O ambiente de braços cruzados está à vista. Tome-se apenas como exemplo (outros nem se fariam necessários), a ausência de greves de trabalhadores e funcionários, tão comuns em governos passados, mas não agora. O PT, que inspirou e liderou as maiores paralisações que o país já conheceu, tem revelado imensa habilidade para hibernar e silenciar os protestos de rua, não deixa desassossegados o governo e o presidente Lula. Fossem os tempos do PSDB e do MDB, as praças estariam animadas contra a corrupção, os assaltos ao INSS, os gastos exagerados das mordomias oficiais. Bandeiras, cartazes, barricadas, palavras de ordem denunciando os salários mínimos miseráveis, lojas e bancos quebrados. Morte aos ladrões de colarinho branco, gritavam as multidões. Hoje, espectadoras. OAB, sindicatos e suas federações, os milhões de evangélicos contentes com o Velho Testamento, entidades religiosas, a começar pela CNBB, todos absorvidos na letargia cômoda. A nação espectadora abstraída, vendo os tribunais de justiça fazendo injustiças, o parlamento imerso nas emendas e nos fundos eleitorais, o Executivo às cabeçadas.

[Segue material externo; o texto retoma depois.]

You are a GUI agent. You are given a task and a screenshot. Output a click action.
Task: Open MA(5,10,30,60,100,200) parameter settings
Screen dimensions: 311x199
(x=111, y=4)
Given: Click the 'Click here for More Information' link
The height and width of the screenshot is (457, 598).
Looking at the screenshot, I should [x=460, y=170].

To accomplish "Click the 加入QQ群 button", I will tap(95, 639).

Sente-se no brasileiro comum uma coisa curiosa, que talvez explique a indisposição para agir, muito menos reagir: ele sabe de onde quer sair, mas não tem noção sobre aonde ir.

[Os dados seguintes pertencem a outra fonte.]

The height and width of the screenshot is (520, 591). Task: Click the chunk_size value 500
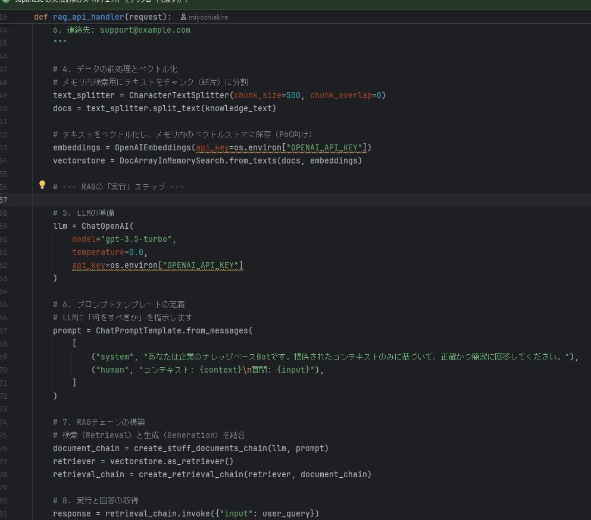293,95
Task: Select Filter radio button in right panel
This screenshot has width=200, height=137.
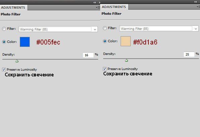Action: [x=105, y=28]
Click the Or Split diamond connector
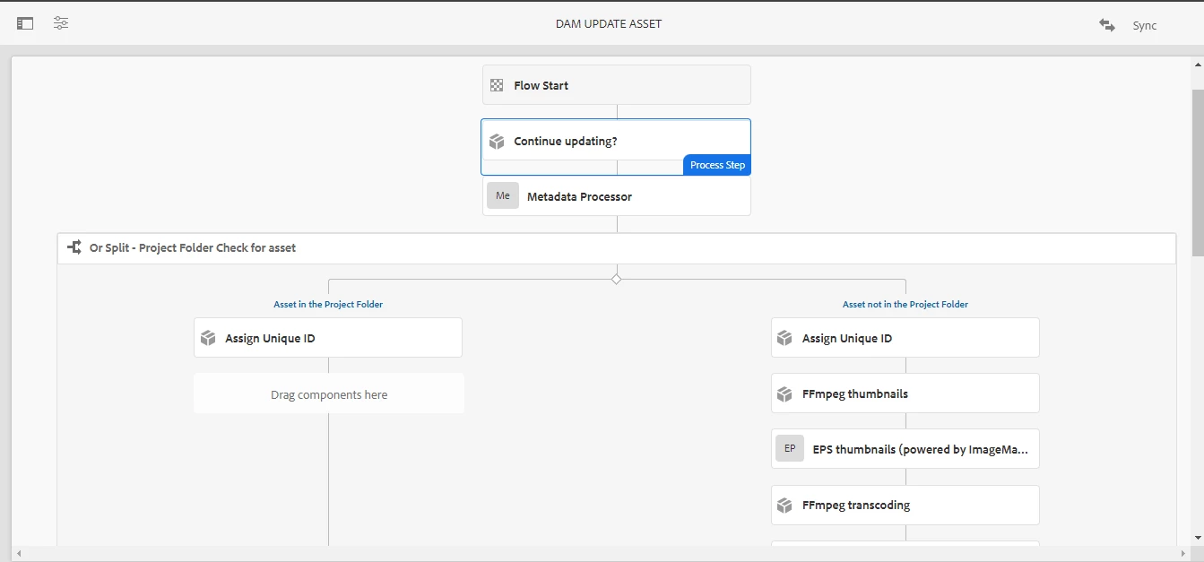Screen dimensions: 1204x562 pyautogui.click(x=616, y=280)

Complacente. Então, se não há cobranças e protestos para desafiar o sono do governo e dos grandes chefes; se os poderes não são incomodados, fazem o que querem e o que não deviam fazer; e raras as reações sonolentas, eis o momento adequado para, colocando o Brasil nos trilhos, vencer a nefasta impunidade que premia os maus e sacudir os indiferentes, despertar a sociedade, como desejaria o Papa, que muito antes já havia lamentado um mal que também conhecemos aqui: a indiferença.
É preciso aproveitar o instante de conformismo da nação sonolenta, e arrumar a casa, começando com o amplo projeto nacional e patriótico de pacificação. Dirão muitos: como é difícil!. Mas é exatamente o mais difícil que merece ser sonhado.